Рожденные келпом дирижаблики были равнодушны к людям, однако что-то необычное всегда могло привлечь их внимание. Вот и теперь — Моуз заорал псалом с таким усердием, что пролетавшая мимо парочка замедлила ход, затем вернулась и стала колыхаться совсем неподалеку от площадки, гордо сияя на солнце золотыми парусами.
— Эти двое сегодня собираются умереть, — тихо сказал Твисп. — Ты уверен, что тебе хочется пойти с ними?
Моузу уже давно пора было знать, что их тянет на огонь, как бабочек. За годы служения он съел уже достаточно листьев келпа и спор дирижабликов. Два человека на открытом воздухе неподалеку от Теплицы — это всегда патруль. А у патруля всегда оружие. И дирижаблики, стремящиеся к смерти-что-приносит-жизнь, уже знали, как можно добыть столь необходимое им пламя. Они начали стравливать газ из воздушных мешков и с нежными трелями, всегда сопровождавшими этот процесс, стали быстро приближаться к площадке. Теперь псалом Моуза звучал уже не так истово: голос молодого монаха дрожал, и он пару раз пустил петуха.
У каждого дирижаблика было десять щупалец, причем одна пара была длиннее остальных и служила для того, чтобы волочить каменные глыбы, используемые в качестве балласта. Дирижаблики, решавшие, что пришла пора принять смерть-жизнь, сбивались в стаи и пускались на поиски грозы. Но их вполне устраивала любая искра — лишь бы скорее превратиться в шар яркого пламени и затем пустить по ветру легкое облачко синих спор. А еще искру можно было добыть, сильно постучав балластными камнями друг о друга. Или о балласт другого, и когда это удавалось, оба самоубийцы сливались в ослепительном оргазме грандиозного взрыва.
Внезапно огромные оранжевые шары потеряли интерес к монахам, вновь развернулись и уже без колебаний устремились к Теплице. Твисп перевел дыхание и обернулся к Моузу. Парень сидел, крепко зажмурившись, по его лицу стекали крупные капли пота, а вместо пения из горла вырывался какой-то жалкий сип. Твисп дружески похлопал собрата по плечу и сказал:
— Они летят прямо на периметр. А там лазпушки. Через пару минут они станут горсткой пыли. И остальные не замедлят последовать за ними.

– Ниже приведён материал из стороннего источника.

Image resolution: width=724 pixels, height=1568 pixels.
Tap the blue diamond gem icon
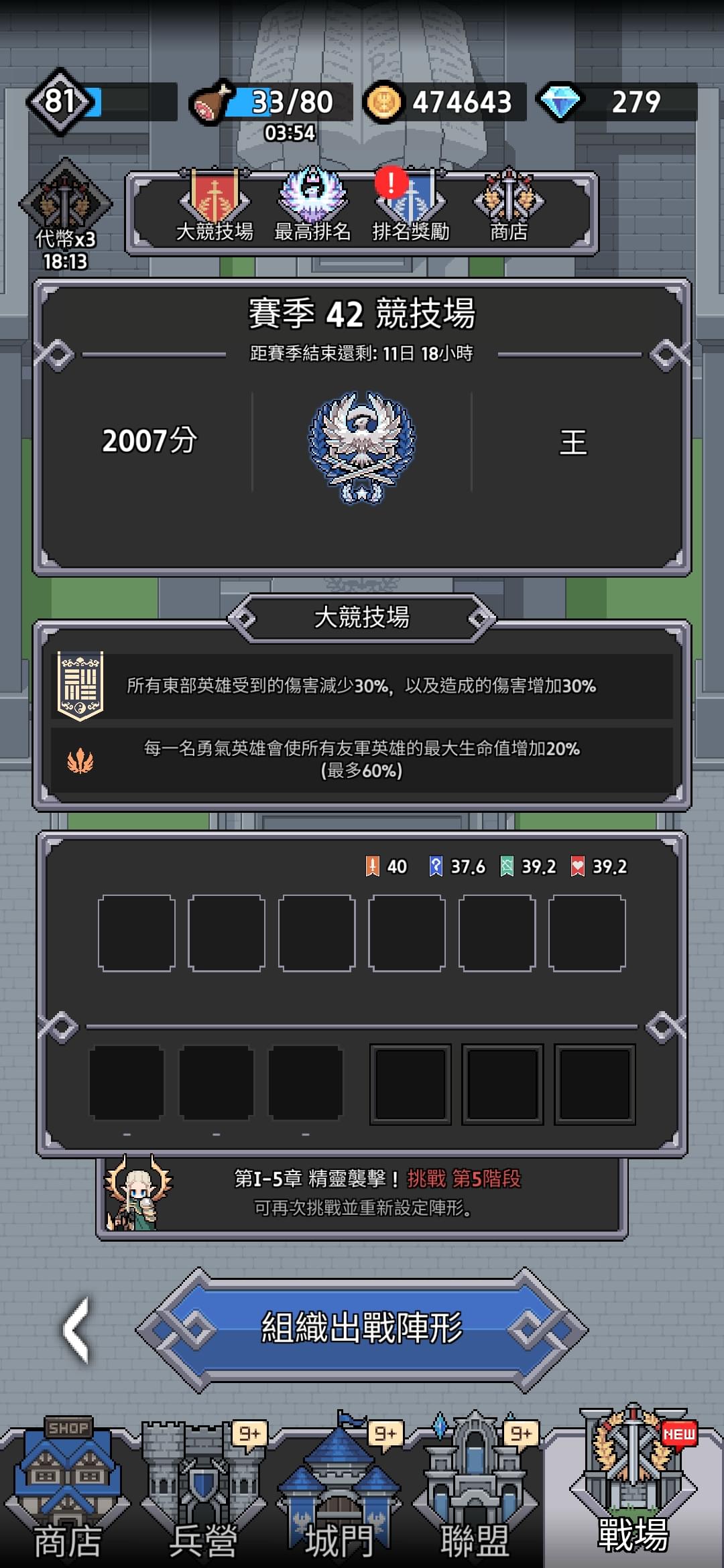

Моуз встал и посмотрел туда, куда указывала длинная рука его старшего товарища. Оба дирижаблика, почти прижавшись друг к другу, целеустремленно неслись на максимально возможной при сносящем их в сторону морском бризе скорости.
— Охрана Флэттери не станет стрелять до тех пор, пока они не окажутся над лагерем беженцев, — прошептал Твисп. — И тогда дирижаблики превратятся в оружие. Смотри!
Все произошло почти так, как он предсказывал. Но то ли кто-то из солдат директора свалял дурака, то ли кто-то из островитян успел сделать меткий выстрел, но дирижаблики взорвались прямо над Теплицей. Двойной взрыв был таким мощным, что даже у стоящего далеко от места происшествия Твиспа перехватило дыхание и глаза на секунду ослепли. Большинство наземных строений метрополии директора исчезло в клубах оранжевого пламени, а в высоченной стене со всех сторон образовались чудовищные бреши.
Перед глазами все еще плыли цветные пятна, а по ушам уже ударила чудовищная какофония — грохот рушащихся зданий, вопли боли и стоны умирающих. Ну такое-то Твисп уже слышал. И не раз.
Зато Моуз поднялся в пустынь, когда ему было всего двенадцать. Он редко ходил по тропе и почти ничего не знал о том, как живут его мирские братья. И как они умеют друг друга убивать.
— В наших силах лишь отринуть это, — сквозь зубы произнес Твисп. — Пусть живут как знают, а нас оставят с миром.
Мокрые обрывки шкур дирижабликов разбросало ветром по скалам, где они трепетали оранжевыми пятнышками, как язычки пламени.
«Теперь появятся новые беженцы, — думал Твисп. — Тоже голодные и без крыши над головой. А их куда девать прикажете?»